Governments don’t pay taxes, so they can’t take advantage of the 30 percent federal tax credit for solar, an incentive that’s being phased down.

“The tax credit is really important,” Piper said. “If you don’t have it, it pushes the payback past 12 years.”


Lacking the tax credit isn’t always deal breaker. Every project has three variables – how much space is available, how much energy can be produced and what the customer considers for value, said Vaughan Woodruff, founder of Insource Renewables in Pittsfield.


As an example, Insource’s Facebook page highlights a recent installation at the Mid-Maine Chamber of Commerce in Waterville. The roof has room for panels that will offset all the building’s annual electric needs, but no tax credit was taken. The simple payback is calculated at 12 years.

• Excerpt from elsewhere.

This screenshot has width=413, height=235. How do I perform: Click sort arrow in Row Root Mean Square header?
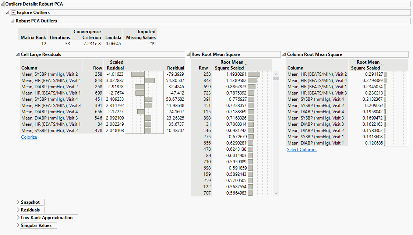click(x=246, y=65)
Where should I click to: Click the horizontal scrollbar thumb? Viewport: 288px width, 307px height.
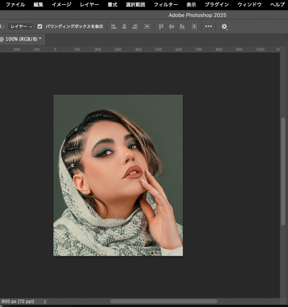pyautogui.click(x=164, y=301)
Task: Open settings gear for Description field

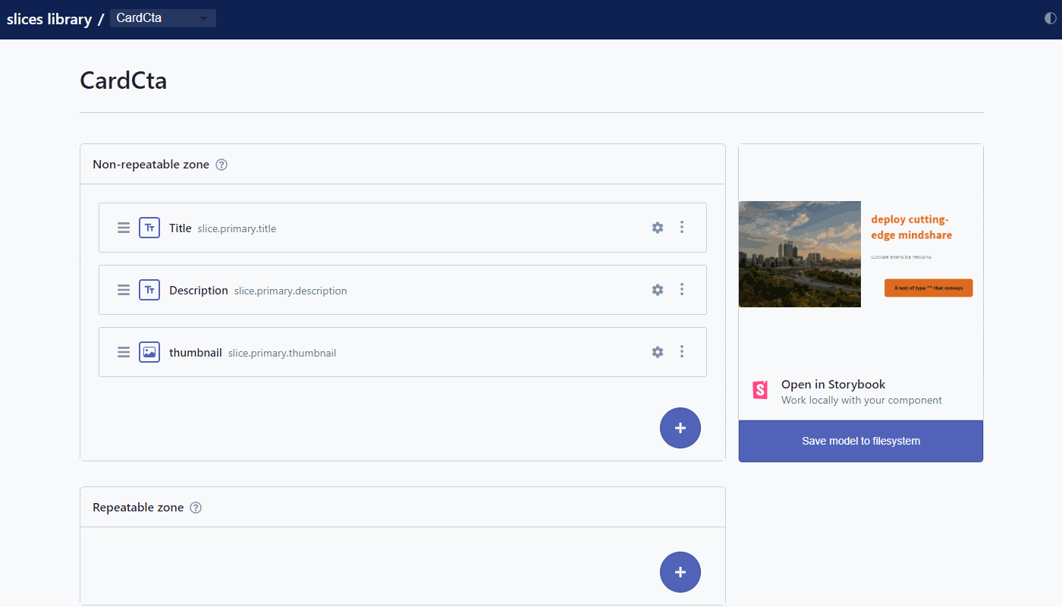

Woodruff went to the Blaine House bidder site visit, but didn’t offer a bid. He said that while he supports solar at the governor’s mansion, it wasn’t a priority for his company.

Both installers were asked if the investment seemed like a good one for taxpayers.

Piper said it appeared the state wanted to do the project and put out an RFP, but couldn’t get a competitive bid process.

“It could be that the chicken came before the egg,” he said.

Woodruff said that as long as the project pays for itself within the life span of the equipment, it’s an acceptable use of capital for state government, which will still be in business and using electricity in 29 years.



The initial proposal request was for an installer to “design, install, finance, own, operate and maintain a photovoltaic (PV) system at the Blaine House property.” 

The state planned to score and select a winning bidder and enter into a power purchase agreement, a common contract in which a vendor installs and operates a project and a buyer purchases the electricity. In this instance, the project was to have a capacity of 35 to 45 kilowatts. It was sized to supply 50 percent of the Blaine House’s electric needs, or roughly 92,000 kilowatt hours a year.

The project ended up with a capacity of 20 kilowatts, sized to meet 25 percent of the mansion’s electric demand.

The initial goal was to make the project self-funding. That means the savings from reduced electrical expenses would offset the cost of purchasing the installation in six years. Failing that, bonds could be issued or other funds used for the buyout. Cash flow calculations were based on a 20-year project life.

Making those calculations is tricky, Mueller said. Maine state government pays a lower rate for electricity than a typical home or business. But it pays a steep demand charge, a fee tied to the highest amount of electric use annually. The lower rate means it takes longer to pay back the $63,000 investment, on one hand, but the solar panels might help lower the demand charge driven by air conditioning on a hot summer day.


Mueller agreed, however, that the projected 29-year payback, which estimates future electricity costs, wouldn’t be acceptable for a business. Six to 10 years is more typical today, he said.

That measure makes more sense to Sen. Dana Dow, the Republican leader in the Legislature. Dow owns a furniture store in Waldoboro and said he’d like to have solar panels, if he could afford them.

“I have to weigh the business value of everything,” he said. “I can see the symbolic gesture (at the Blaine House), but I can’t do that in my business. I have to have a return on my investment.”

Asked if he placed a value on climate leadership, Dow said that goal should be weighed against the impact on the state’s business climate and the ongoing struggle to attract young workers and families.

“I’ve always said, the state isn’t a business, but it needs to act more like one,” he said.

Crete, the governor’s spokeswoman, said that solar panels at the governor’s mansion can boost the economy by demonstrating support for the growing clean-energy economy and the jobs and investment that come with it.

“When children and visitors from across the world visit the home of the governor and see and learn about these solar panels,” she said, “we hope they will walk away knowing that clean, renewable energy is good for our environment and good for our future.”